Their vision was starting to take shape. What the haters didn’t understand was that Corey and Magda weren’t building paddleboards. They were building a brand. And that brand was about to take off.

After working with her husband to build Bote into a global brand, Magda Cooper stepped away from the day-to-day operations last year to spend more time with the couple’s three children. Corey Cooper is preparing to hire a president for the company to give him a more flexible schedule as well. (contributed)
The family business
What happens when you build a company, a family and a life at the same time? For the Coopers, it means the line between Bote and their family, between their professional and personal lives, doesn’t exist.
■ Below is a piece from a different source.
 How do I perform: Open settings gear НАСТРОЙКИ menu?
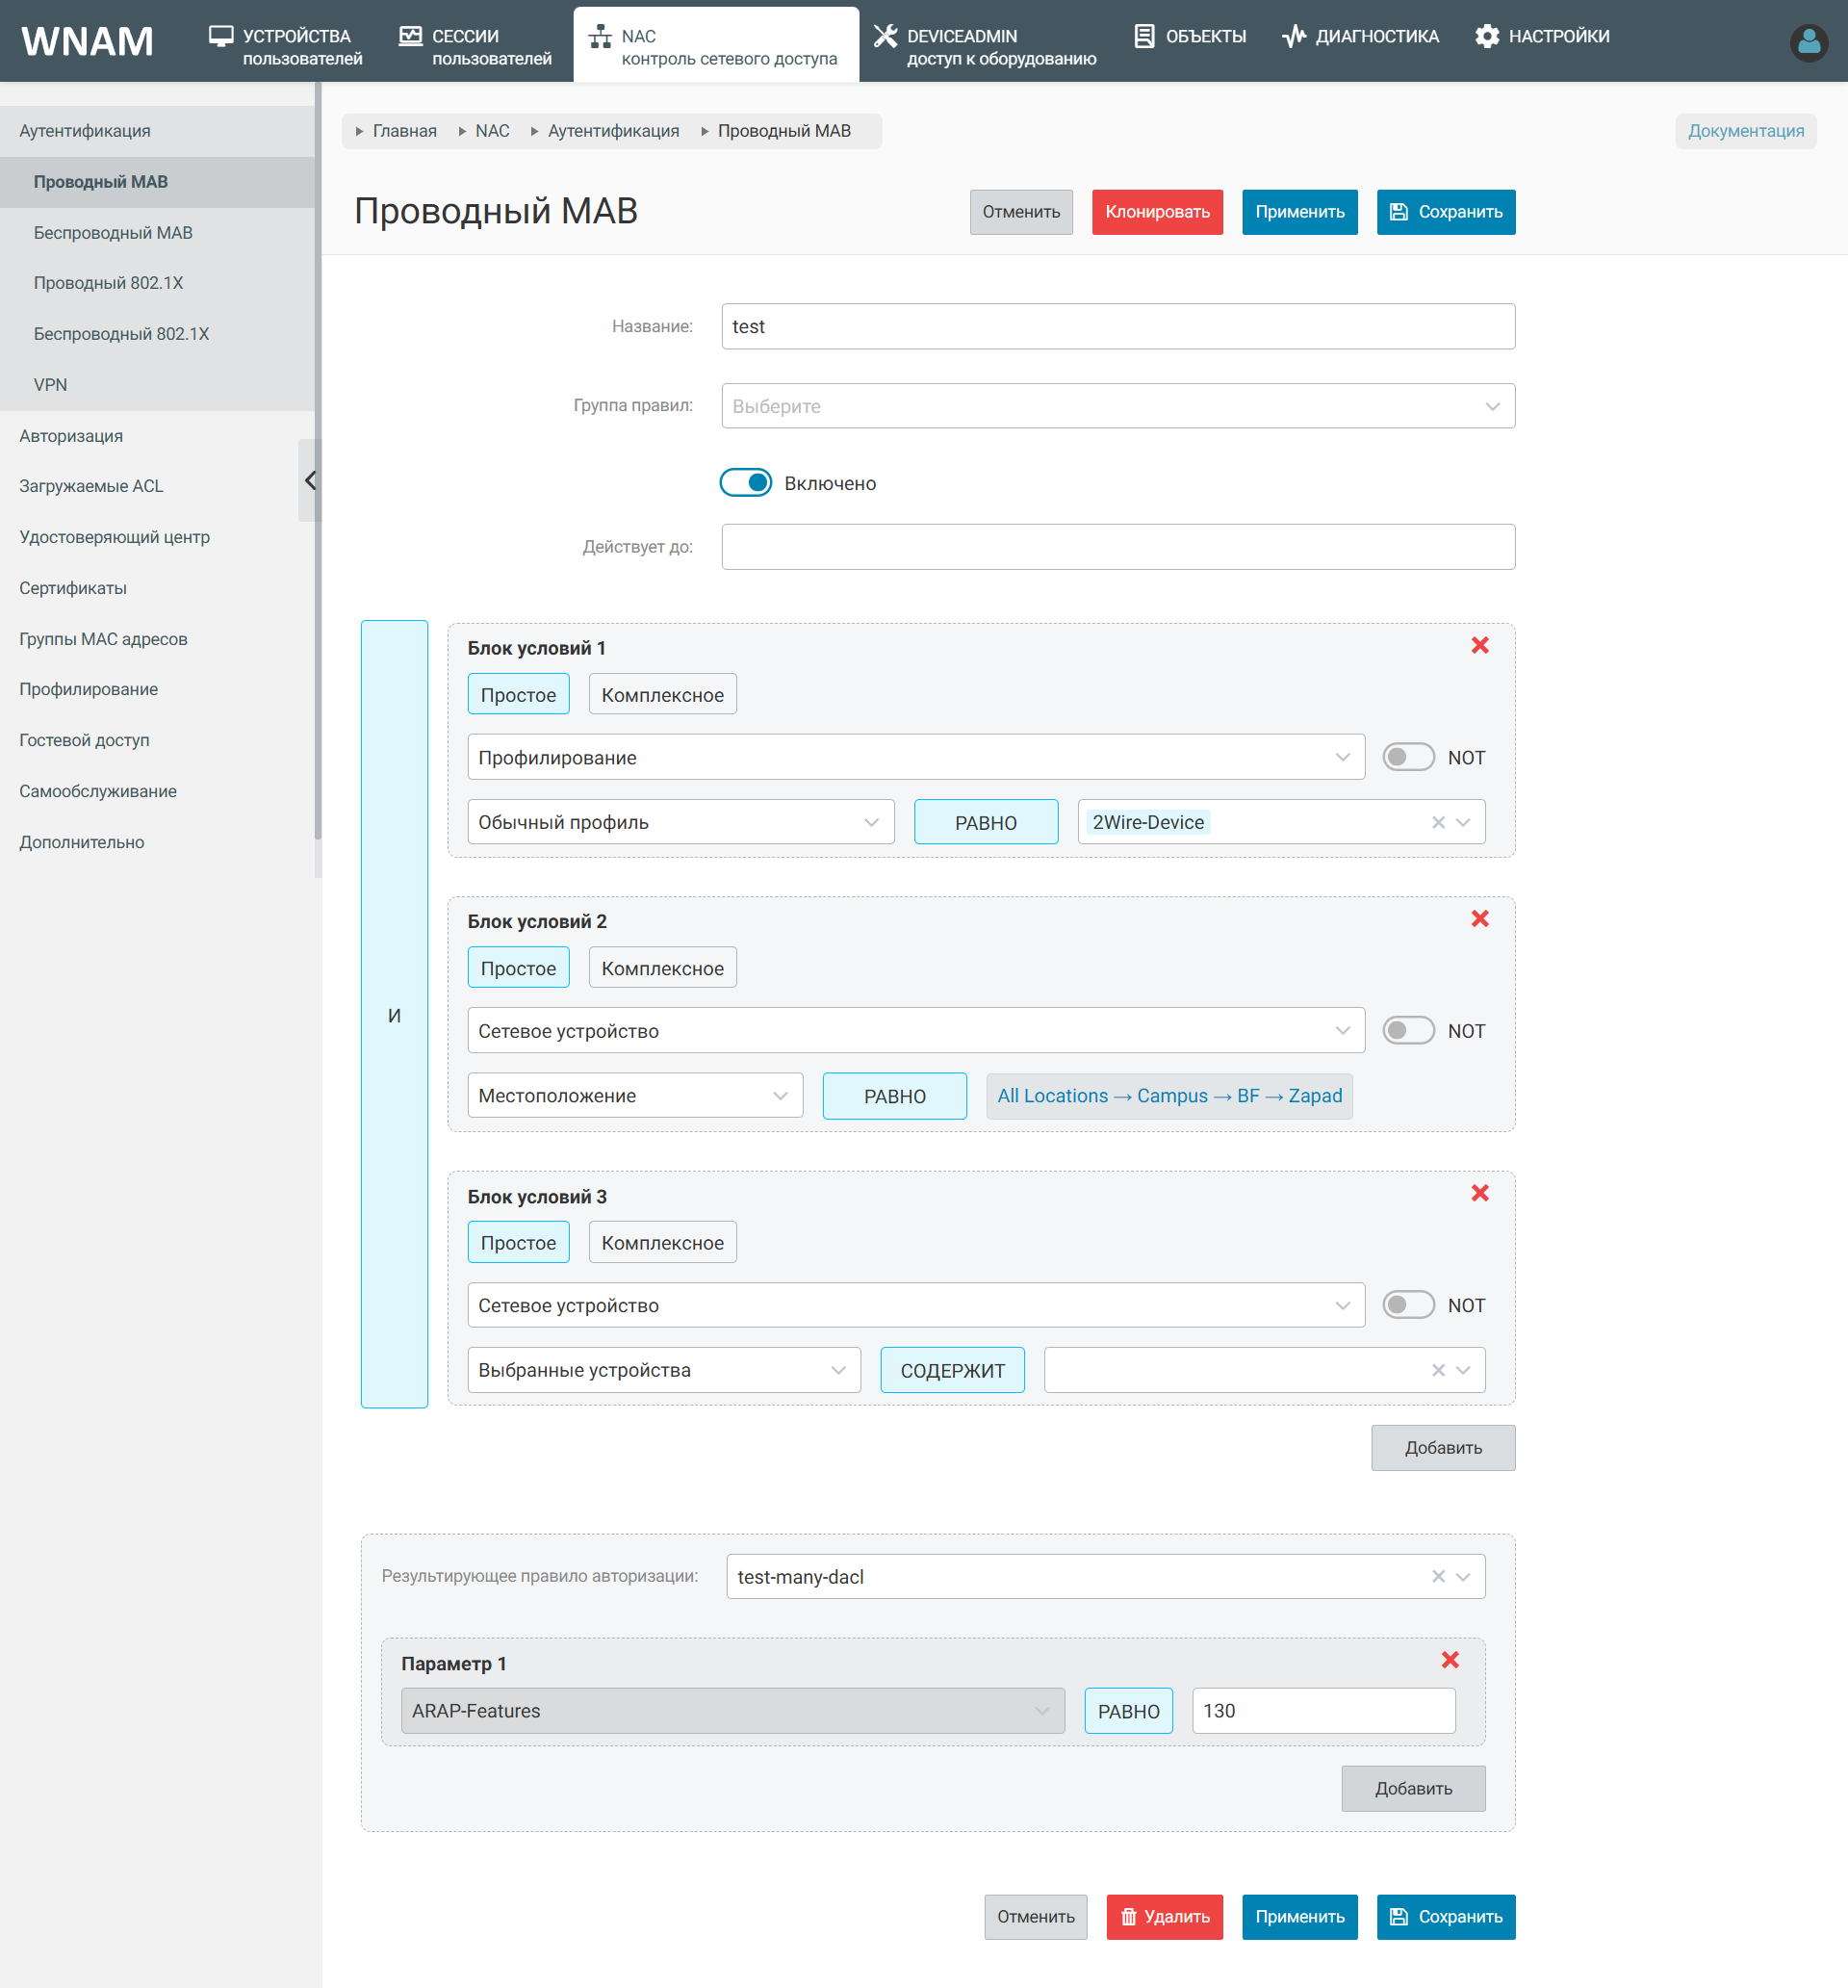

“Not at all,” Corey says. “We call Bote our second baby because it was ‘born’ right after our first child, Tristan.”
Look at a Bote catalog and the photogenic family are the models for many of the products. Magda calls their modern home in Destin (which they knocked down to the studs and rebuilt themselves), their product testing lab. It’s full of discarded demos, forgotten ideas and paddleboard prototypes.
“We don’t sell a product that our family hasn’t used, is using or will use in the future,” Magda says.
Carol Zorn, a 2007 Auburn graduate, is a Bote graphic designer and loves working for a company that encourages her to be herself and occasionally allows employees to wear a swimsuit to work. “You can really see Corey and Magda in the look and feel of the brand and the culture here,” Zorn says. “They understand what it’s like to be a parent.”
After more than a decade of charging ahead, there are signs the couple are starting to step back, at least a little. Now with three children, Magda stepped away from the day-to-day operations last year to spend more time with them.
“I’d rather have regrets about the company than our children,” she says. The company has hired an executive team and plans to bring on a president, giving Corey the flexibility to step away from the daily operations.
Magda says she misses the days when she knew every employee by name and their families. Growth is what they want for Bote, but both acknowledge it feels a bit different than it did a few years ago.
Not that Bote is going anywhere but up. The company is doubling its retail stores and planning an aggressive expansion into Europe and Australia. But the Coopers realize that the company is bigger than them and there is a life after Bote.
Magda drops a paddleboard into the shallows from the dock behind their house and steps down on it. She is perfectly balanced as she starts paddling. “Not my first time doing that,” she says, laughing.
“We failed so much, but we failed fast,” says Corey, thinking about the early days. He says he could launch Bote again in 24 months, knowing what they know now.
“I don’t think I would change anything. You can’t do it any differently,” Magda says.
She catches up to Corey, who has jumped in ahead of her, and they playfully splash each other. For a moment there are no deadlines. No employees to hire or products to test. Just the two of them gliding toward an orange and blue horizon, the sun melting into the bay.